# Just finished my first lesson with A.C. Rainey



## Josh Oakley (Mar 20, 2012)

This is exactly what I was looking for! He covers both the philosophy and science of Kenpo. I was introduced to my first kick set, stances, blocks, and more information on the handsword than I've ever had before! Also was introduced to Delayed Sword, Deflecting Hammer, and Sword of Destruction. Next class is on thursday.

It was a lot of information, even for a two hour class, but it was a great class. I can't wait to delve more deeply into the art.


----------



## ballen0351 (Mar 20, 2012)

Congrats thats cool


----------



## Blindside (Mar 20, 2012)

I have always heard great things about Mr. Rainey, where is he teaching now?


----------



## Josh Oakley (Mar 20, 2012)

In the Auburn and  Kent, WA areas right now. He is a TERRIFIC instructor!

Sent from my ADR6350 using Tapatalk


----------



## Brian King (Mar 20, 2012)

Always great to find a home. Congrats Josh.

Warmest Regards
Brian


----------



## Josh Oakley (Mar 20, 2012)

Brian King said:


> Always great to find a home. Congrats Josh.
> 
> Warmest Regards
> Brian



Thank you! Just so you know, it MIGHT mean I don't join you tomorrow in Milton. I received a lot of information that needs to be unpacked and practiced. So tomorrow I might be a little wiped out, mentally and physically. Keep me on the mailing list though. You haven't heard the last of me.

Sent from my ADR6350 using Tapatalk


----------



## Doc (Mar 22, 2012)

Josh Oakley said:


> This is exactly what I was looking for! He covers both the philosophy and science of Kenpo. I was introduced to my first kick set, stances, blocks, and more information on the handsword than I've ever had before! Also was introduced to Delayed Sword, Deflecting Hammer, and Sword of Destruction. Next class is on thursday.
> 
> It was a lot of information, even for a two hour class, but it was a great class. I can't wait to delve more deeply into the art.


Are you sure if he's any good?


----------



## Twin Fist (Mar 22, 2012)

yeah, you sound hesitant...lol


----------



## Doc (Mar 22, 2012)

Josh Oakley said:


> In the Auburn and  Kent, WA areas right now. He is a TERRIFIC instructor!
> 
> Sent from my ADR6350 using Tapatalk


Tell him "Sifu" is looking forward to seeing him in a couple months.


----------



## Josh Oakley (Mar 23, 2012)

Doc said:


> Are you sure if he's any good?



Well he is the best instructor I have ever had, that is certain.

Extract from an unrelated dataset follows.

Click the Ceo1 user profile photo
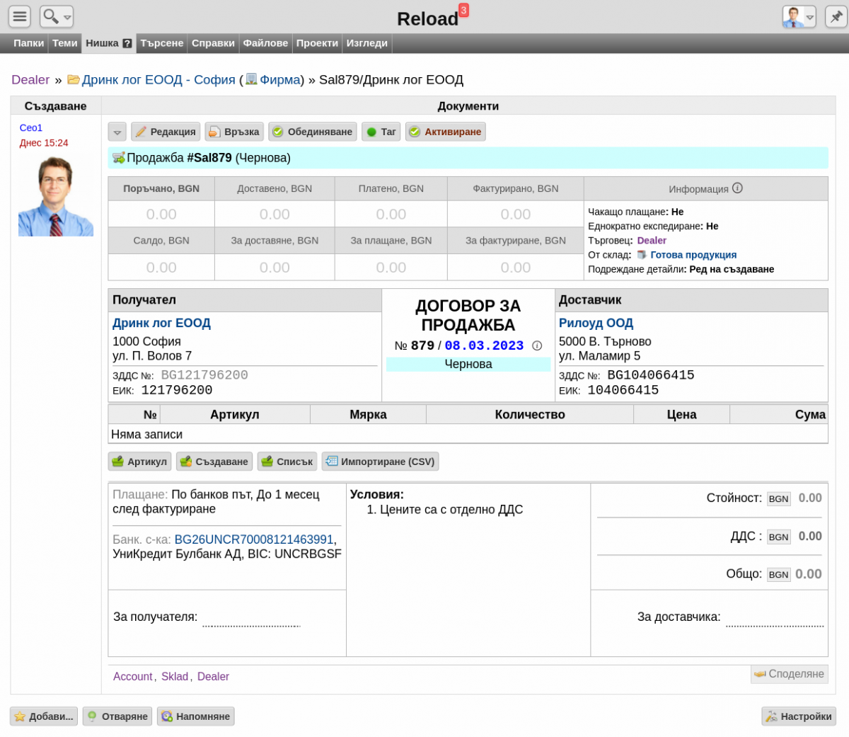Viewport: 849px width, 737px height. [x=56, y=196]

Sent from my ADR6350 using Tapatalk


----------



## Josh Oakley (Mar 23, 2012)

Doc said:


> Tell him "Sifu" is looking forward to seeing him in a couple months.




Will do.


Sent from my ADR6350 using Tapatalk


----------



## Doc (Mar 23, 2012)

Josh Oakley said:


> Well he is the best instructor I have ever had, that is certain.
> 
> Sent from my ADR6350 using Tapatalk


Thanks for the compliment.


----------



## Yondanchris (Mar 26, 2012)

Congrats on finding a good instructor!


----------



## Lightning Ram (Apr 1, 2012)

Josh, is Mr. Rainey teaching at dojo and is there a set time for classes or are you doing private lessons. I'm interested in the times and where.

Thanks, 

Clay


----------



## Josh Oakley (Apr 2, 2012)

Lightning Ram said:


> Josh, is Mr. Rainey teaching at dojo and is there a set time for classes or are you doing private lessons. I'm interested in the times and where.
> 
> Thanks,
> 
> Clay



Currently, its private lessons, but the dojo is in the near future. PM me and I can get you in contact with him for more info.

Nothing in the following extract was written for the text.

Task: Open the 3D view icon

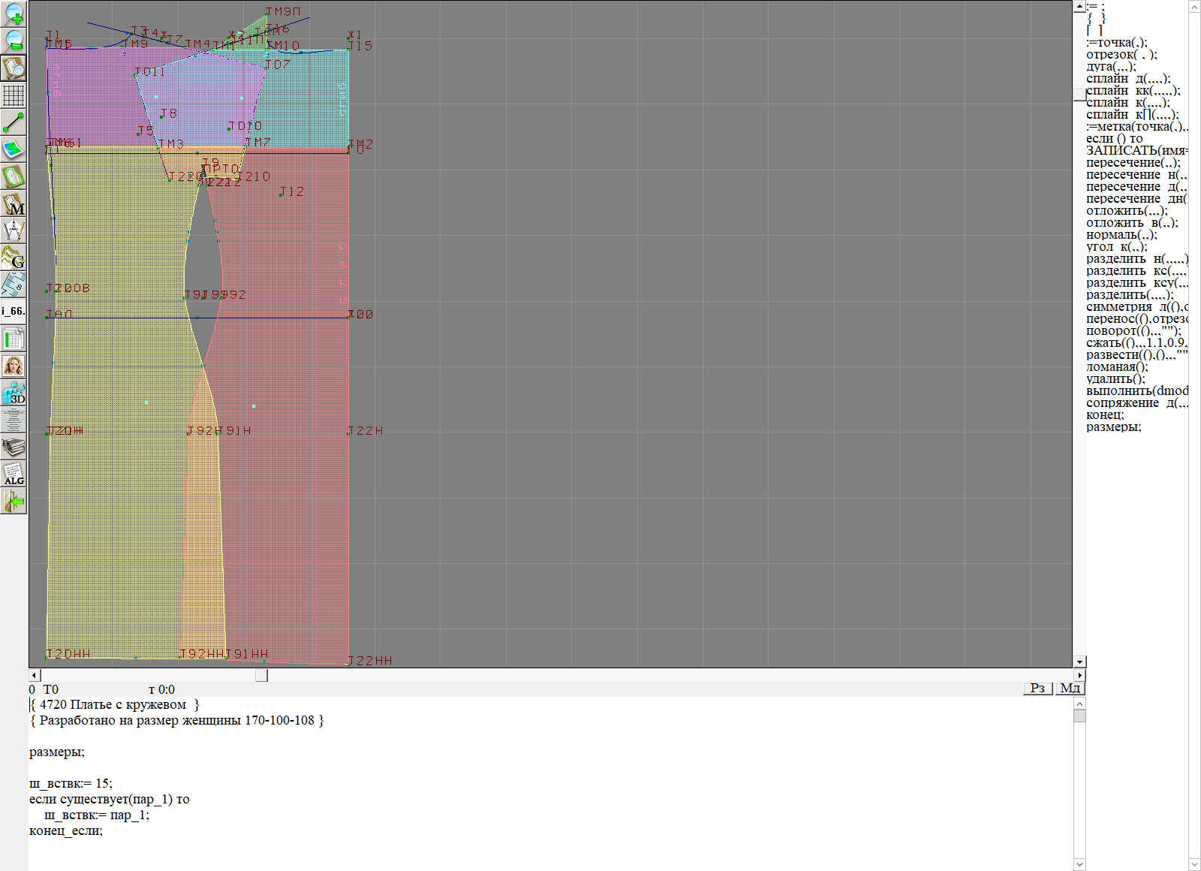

Sent from my ADR6350 using Tapatalk


----------



## Lightning Ram (Apr 5, 2012)

Josh I sent you a PM.


----------



## Milt G. (May 27, 2012)

Doc said:


> Are you sure if he's any good?


If A.C. Rainey is any good???  Now what kind of question is that?


----------



## Josh Oakley (May 27, 2012)

A tongue-in-cheek question   :wink2:


----------



## Milt G. (May 29, 2012)

Josh Oakley said:


> A tongue-in-cheek question :wink2:


So true...
As with Kenpo in general, there is as much in between the lines as on the lines.  

You can't go wrong with Mr. Rainey.  I have had a couple of opportunities to work with him.  First class Kenpo all the way.  I always look forward to the next opportunity to work with him, or his people.

Thank you,
Milt G.


----------



## Josh Oakley (Jul 7, 2012)

Total agreement

Sent from my DROID RAZR using Tapatalk 2


----------



## Cowboy (Jul 23, 2012)

Josh Oakley said:


> In the Auburn and  Kent, WA areas right now. He is a TERRIFIC instructor!
> 
> Sent from my ADR6350 using Tapatalk



Can you PM me with his information too? I live in Milton.

Thanks
Cowboy


----------